Given exercise a ::
Put the listing into a two-column CSV with the headers request_text and answer. Begin at the line that has "Task: Open the chart icon for Colesterol" and stop after the line that has "Action: point(229,121)". Write one row per request, with its text and its answer each in a single quoted field, turn line breaks into spaces, and leave the pictures out.

Quoted passage ::
Well, in the long run, once SpiderMonkey has generated this DWARF, I think it should tell the crash handler where it is, so the crash handler can include the data in the minidump. Then the processor could say, "Oh, here's an interesting stream; let's add its contents to the symbol files I've read already" and we could get JavaScript backtraces for jitted code in our crash reports.

(!!!)
except the minidump writer doesn't store frame unwinding information, nor symbols.
(In reply to comment #5)
> except the minidump writer doesn't store frame unwinding information, nor
> symbols.

Steve's patch causes the method JIT to generate DWARF describing the machine code it produces in memory. The minidump writer has an interface via which you can request that other areas of memory be included in the minidump (I think; but even if it doesn't, we could add them). What I'm saying is that we should use that interface to include the run-time-generated DWARF in the minidump file, and we should extend the dump processor to parse that. The processor can reuse the DWARF parsing code we already have in the tree for the dump_syms tool.
For now, apply this patch on top of the two patches in bug 599499.

This is a half-baked work in progress. It generates an in-memory ELF object file containing DWARF debug info for Jägermonkey-generated JIT code, then calls the magic GDB dummy function to register that debug info with GDB.

It currently supports the main body and the JaegerTrampoline invocation code only. (The latter should really have its debug info included in its object file, but I haven't looked into how to do that yet.) It does not cover any ICs nor JaegerTrampolineReturn. It is x86_64 and probably Linux only. It leaks memory. It has bad breath and bites babies. Only use it if you're curious and want to try it out. Currently, it gives you:

- x86_64 can do stack traces through JM-generated code
- the innermost JS function will show up on the stack
- if you break or step into the JIT code, you can single-step through the Javascript

Right now, it generates the object file in /dev/shm/elf.o, which obviously fails if you don't have tmpfs or similar mounted there. It reuses the same filename for all JIT code objects. (I'm not sure if that's a problem.) It has some bizarre behavior sometimes when you rerun the JS-containing binary multiple times (possibly reloading with code changes between each?) A common failure mode is for the inferior to somehow have its PC get set to an invalid value in the middle of an instruction, leading to SIGILL or SIGSEGV.

It will error out if you don't have my patch to libdwarf to fix code alignment on x86_64. You can "fix" that uncommenting the section starting with "Temporary horrible hack" in jsdwarf.cpp, but then stepping through JS will be erratic (it'll probably skip some lines.) David Anderson (not ours), the libdwarf author, is working on a newer version and will include the fix in it. I'll need to do a configure check in the meantime.

I intend to change many things about this patch, including its interface with the rest of the JS engine.
Somewhat more "real" patch. Add unregistration, fix misuse of the registration API. Stop leaking memory like crazy. Support multiple scripts by setting ownership correctly. Rename jsjitutil -> jsjitwatcher. (The names are still pretty bad overall in this patch.)

Given records ::

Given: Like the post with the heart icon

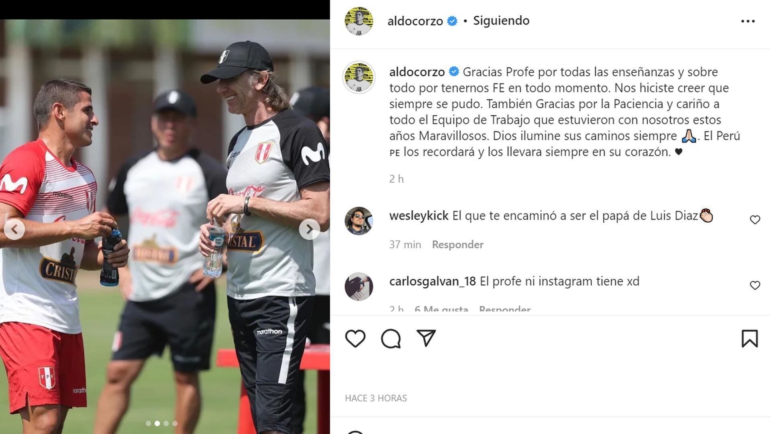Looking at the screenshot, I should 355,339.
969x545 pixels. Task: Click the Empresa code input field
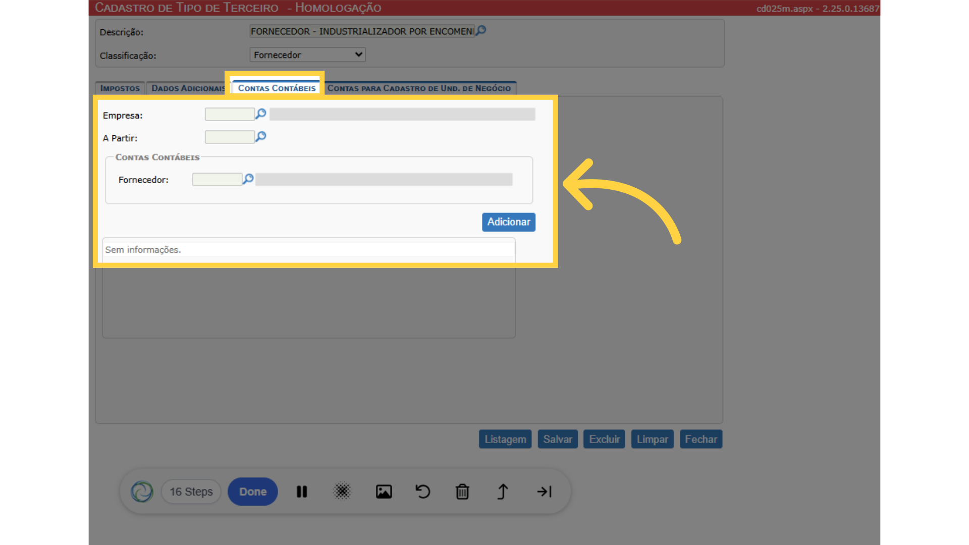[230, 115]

--

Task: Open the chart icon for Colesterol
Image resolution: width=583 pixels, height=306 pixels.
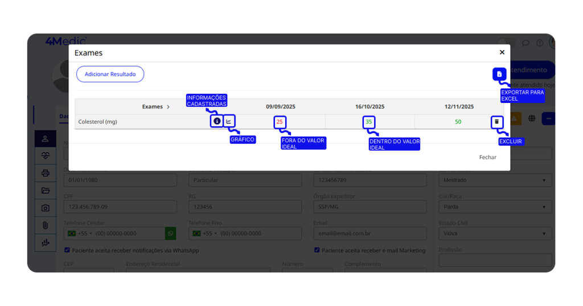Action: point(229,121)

Given exercise b ::
In the JIT debugging discussion, take the passage that begins at the words "Well, in the" and stops after "to comment #5)", switch every "minidump" to "crash dump", and give the passage.

Right answer a ::
request_text,answer
"Task: Open the chart icon for Colesterol Image resolution: width=583 pixels, height=306 pixels.","Action: point(229,121)"

Right answer b ::
Well, in the long run, once SpiderMonkey has generated this DWARF, I think it should tell the crash handler where it is, so the crash handler can include the data in the crash dump. Then the processor could say, "Oh, here's an interesting stream; let's add its contents to the symbol files I've read already" and we could get JavaScript backtraces for jitted code in our crash reports.

(!!!)
except the crash dump writer doesn't store frame unwinding information, nor symbols.
(In reply to comment #5)